* **TASK DESCRIPTION**
Down to the final character, output the records below as they stand.

___ EXERCISE INPUT ___

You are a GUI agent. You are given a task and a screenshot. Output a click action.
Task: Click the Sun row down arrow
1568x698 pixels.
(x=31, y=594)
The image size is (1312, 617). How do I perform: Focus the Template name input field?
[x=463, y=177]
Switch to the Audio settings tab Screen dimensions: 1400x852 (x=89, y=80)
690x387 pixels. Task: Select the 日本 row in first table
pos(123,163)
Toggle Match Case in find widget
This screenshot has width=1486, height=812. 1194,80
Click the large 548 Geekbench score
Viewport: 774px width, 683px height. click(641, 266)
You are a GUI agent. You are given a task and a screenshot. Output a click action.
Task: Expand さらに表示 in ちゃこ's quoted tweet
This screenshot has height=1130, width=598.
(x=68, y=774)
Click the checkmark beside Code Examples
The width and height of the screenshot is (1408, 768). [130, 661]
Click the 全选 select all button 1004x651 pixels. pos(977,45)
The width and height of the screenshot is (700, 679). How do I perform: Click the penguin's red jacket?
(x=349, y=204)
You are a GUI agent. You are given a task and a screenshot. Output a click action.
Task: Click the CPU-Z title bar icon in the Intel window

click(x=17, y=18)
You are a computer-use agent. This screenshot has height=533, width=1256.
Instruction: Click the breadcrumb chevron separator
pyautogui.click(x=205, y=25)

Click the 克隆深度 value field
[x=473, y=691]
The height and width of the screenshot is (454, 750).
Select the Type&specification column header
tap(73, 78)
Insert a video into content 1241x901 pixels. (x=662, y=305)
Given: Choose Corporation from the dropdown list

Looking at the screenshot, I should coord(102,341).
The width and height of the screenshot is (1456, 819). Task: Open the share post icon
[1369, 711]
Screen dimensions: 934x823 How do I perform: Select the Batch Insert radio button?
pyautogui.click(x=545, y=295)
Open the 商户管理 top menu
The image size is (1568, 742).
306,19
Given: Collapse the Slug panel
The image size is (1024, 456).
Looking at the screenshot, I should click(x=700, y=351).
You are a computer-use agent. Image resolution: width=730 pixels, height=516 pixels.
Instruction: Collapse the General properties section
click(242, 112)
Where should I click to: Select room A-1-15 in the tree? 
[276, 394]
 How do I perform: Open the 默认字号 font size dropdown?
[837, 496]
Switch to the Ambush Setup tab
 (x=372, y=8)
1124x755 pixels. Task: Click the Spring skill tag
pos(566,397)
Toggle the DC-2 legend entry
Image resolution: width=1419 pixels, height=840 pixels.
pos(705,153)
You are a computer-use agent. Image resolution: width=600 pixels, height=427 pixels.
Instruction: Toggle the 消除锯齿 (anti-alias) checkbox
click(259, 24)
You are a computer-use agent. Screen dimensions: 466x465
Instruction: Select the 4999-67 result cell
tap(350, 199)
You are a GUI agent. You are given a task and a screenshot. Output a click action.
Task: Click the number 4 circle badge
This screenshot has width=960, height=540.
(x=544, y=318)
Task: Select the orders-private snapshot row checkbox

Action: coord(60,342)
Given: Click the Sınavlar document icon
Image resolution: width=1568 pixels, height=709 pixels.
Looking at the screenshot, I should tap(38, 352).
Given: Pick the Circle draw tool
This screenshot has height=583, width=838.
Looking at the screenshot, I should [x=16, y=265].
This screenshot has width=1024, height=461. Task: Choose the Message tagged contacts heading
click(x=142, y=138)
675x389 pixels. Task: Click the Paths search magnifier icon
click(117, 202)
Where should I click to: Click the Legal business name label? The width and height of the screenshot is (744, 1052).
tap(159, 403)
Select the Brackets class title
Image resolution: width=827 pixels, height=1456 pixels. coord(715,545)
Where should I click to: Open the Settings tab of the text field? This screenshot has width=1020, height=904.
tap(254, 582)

___

* **SOLVED EXERCISE**
You are a GUI agent. You are given a task and a screenshot. Output a click action.
Task: Click the Sun row down arrow
1568x698 pixels.
(x=31, y=594)
The image size is (1312, 617). How do I perform: Focus the Template name input field?
[x=463, y=177]
Switch to the Audio settings tab Screen dimensions: 1400x852 (x=89, y=80)
690x387 pixels. Task: Select the 日本 row in first table
pos(123,163)
Toggle Match Case in find widget
This screenshot has width=1486, height=812. 1194,80
Click the large 548 Geekbench score
Viewport: 774px width, 683px height. click(641, 266)
You are a GUI agent. You are given a task and a screenshot. Output a click action.
Task: Expand さらに表示 in ちゃこ's quoted tweet
This screenshot has height=1130, width=598.
(x=68, y=774)
Click the checkmark beside Code Examples
The width and height of the screenshot is (1408, 768). [130, 661]
Click the 全选 select all button 1004x651 pixels. pos(977,45)
The width and height of the screenshot is (700, 679). How do I perform: Click the penguin's red jacket?
(x=349, y=204)
You are a GUI agent. You are given a task and a screenshot. Output a click action.
Task: Click the CPU-Z title bar icon in the Intel window

click(x=17, y=18)
You are a computer-use agent. This screenshot has height=533, width=1256.
Instruction: Click the breadcrumb chevron separator
pyautogui.click(x=205, y=25)

Click the 克隆深度 value field
[x=473, y=691]
The height and width of the screenshot is (454, 750).
Select the Type&specification column header
tap(73, 78)
Insert a video into content 1241x901 pixels. (x=662, y=305)
Given: Choose Corporation from the dropdown list

Looking at the screenshot, I should coord(102,341).
The width and height of the screenshot is (1456, 819). Task: Open the share post icon
[1369, 711]
Screen dimensions: 934x823 How do I perform: Select the Batch Insert radio button?
pyautogui.click(x=545, y=295)
Open the 商户管理 top menu
The image size is (1568, 742).
306,19
Given: Collapse the Slug panel
The image size is (1024, 456).
Looking at the screenshot, I should click(x=700, y=351).
You are a computer-use agent. Image resolution: width=730 pixels, height=516 pixels.
Instruction: Collapse the General properties section
click(242, 112)
Where should I click to: Select room A-1-15 in the tree? 
[276, 394]
 How do I perform: Open the 默认字号 font size dropdown?
[837, 496]
Switch to the Ambush Setup tab
 (x=372, y=8)
1124x755 pixels. Task: Click the Spring skill tag
pos(566,397)
Toggle the DC-2 legend entry
Image resolution: width=1419 pixels, height=840 pixels.
pos(705,153)
You are a computer-use agent. Image resolution: width=600 pixels, height=427 pixels.
Instruction: Toggle the 消除锯齿 (anti-alias) checkbox
click(259, 24)
You are a computer-use agent. Screen dimensions: 466x465
Instruction: Select the 4999-67 result cell
tap(350, 199)
You are a GUI agent. You are given a task and a screenshot. Output a click action.
Task: Click the number 4 circle badge
This screenshot has width=960, height=540.
(x=544, y=318)
Task: Select the orders-private snapshot row checkbox

Action: coord(60,342)
Given: Click the Sınavlar document icon
Image resolution: width=1568 pixels, height=709 pixels.
Looking at the screenshot, I should tap(38, 352).
Given: Pick the Circle draw tool
This screenshot has height=583, width=838.
Looking at the screenshot, I should [x=16, y=265].
This screenshot has width=1024, height=461. Task: Choose the Message tagged contacts heading
click(x=142, y=138)
675x389 pixels. Task: Click the Paths search magnifier icon
click(117, 202)
Where should I click to: Click the Legal business name label? The width and height of the screenshot is (744, 1052).
tap(159, 403)
Select the Brackets class title
Image resolution: width=827 pixels, height=1456 pixels. coord(715,545)
Where should I click to: Open the Settings tab of the text field? This screenshot has width=1020, height=904.
tap(254, 582)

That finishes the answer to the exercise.